To help raise awareness and support, film producer Gerald R. Molen approached Ballard to document preparation and activity relating to a few covert operations for a feature film. The documentary, titled The Abolitionists, was released in early 2016.

Operations
According to the organization, O.U.R. works with supporting governments and organizations in one or more of the following activities: prevention, discovery, preparation, rescue, victim recovery programs, and fundraising efforts. Their team members are of former military and law enforcement officials including Matt Osborne, Carlos Maza, Francisco Vega, Dean Morgan, and Dodd Dupree as well as other support volunteers. Operations are segments of any coordinated effort, training and/or direct involvement to rescue trafficking victims. O.U.R. states it does not work independently, or without government participation and support. A documentary called Operation Toussaint was created in 2018 featuring the operations of O.U.R. in Haiti.

International operations 
In April 2022, O.U.R. participated in an anti-trafficking summit in Cartagena, Colombia.

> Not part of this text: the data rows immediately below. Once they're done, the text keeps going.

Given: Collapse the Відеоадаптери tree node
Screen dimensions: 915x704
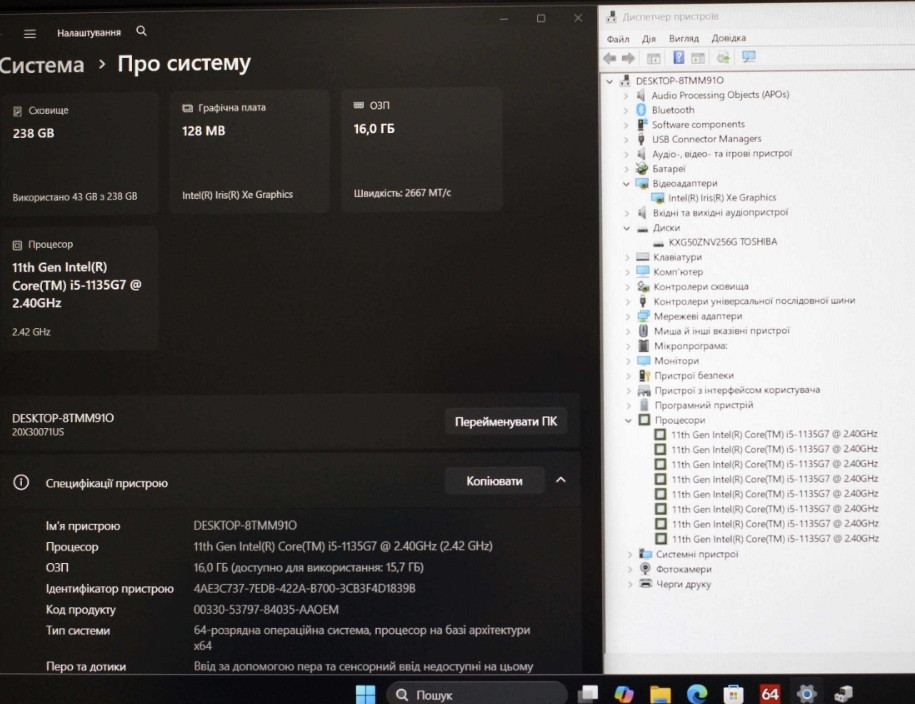Looking at the screenshot, I should [628, 184].
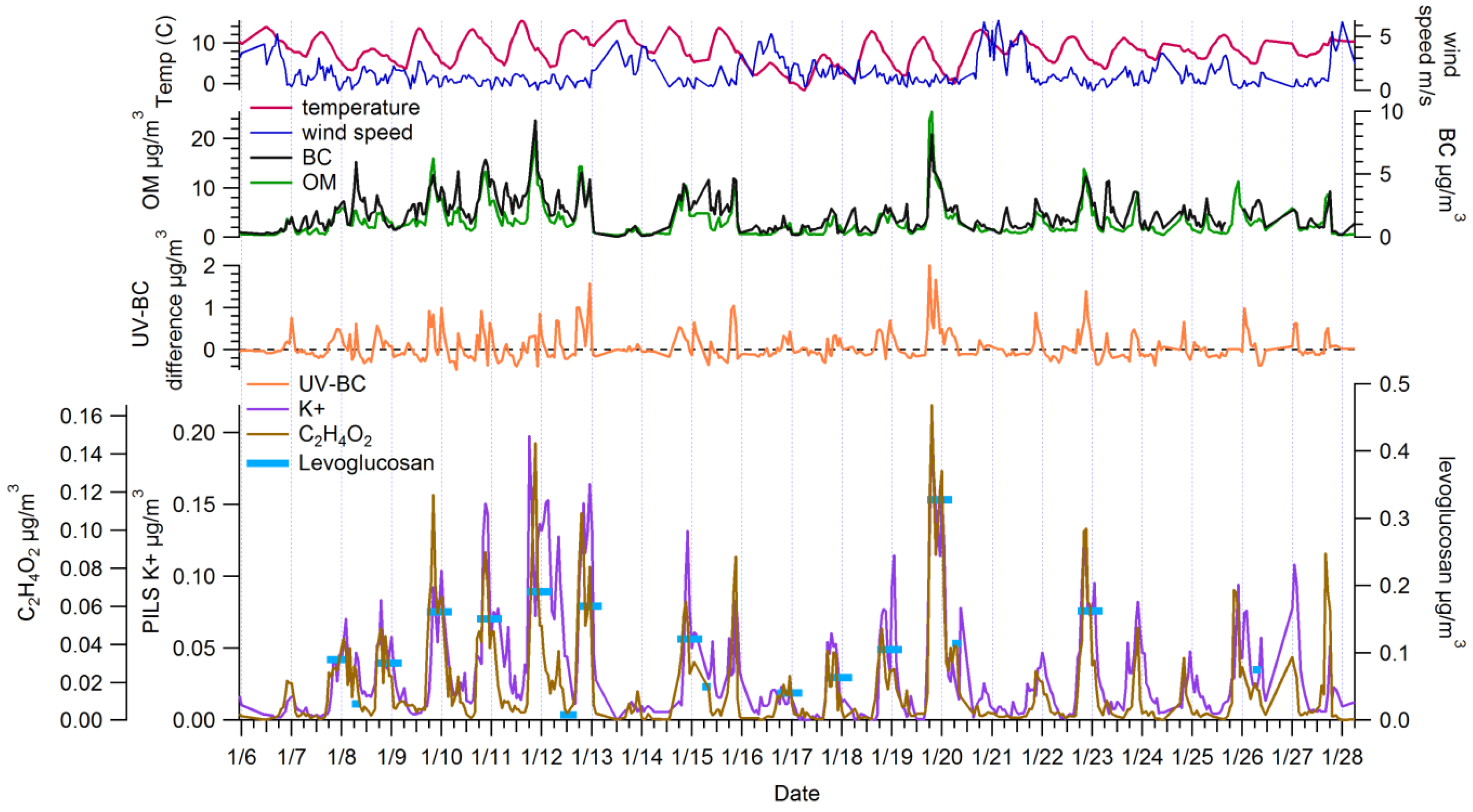Click the Date axis title
This screenshot has height=812, width=1473.
(x=797, y=794)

The same year, O.U.R. also provided investigative and undercover support in the arrests of Nelson Maatman, Marthijn Uittenbogaard (both expatriated, self-describing activist Dutch pedophiles in Mexico and Ecuador respectively), and Uittenbogaard's adult male partner. Maatman's Lawyer has since complained of his client's mistreatment in jail, while the Dutch Journalist, Anton Dautzenberg (a long-term contact of Uittenbogaard) claims Uittenbogaard is not guilty of the accusations, and that Ballard has intimidated child witnesses and engaged in corruption. In a February 2023 opinion published for Het Parool, Arnon Grunberg has criticized what he sees as suspect financial ties between O.U.R., their strategic partner in the Maatman/Uittenbogaard operations (the Dutch Free A Girl Foundation) and the Dutch Government, calling for dispassionate investigation of the matter.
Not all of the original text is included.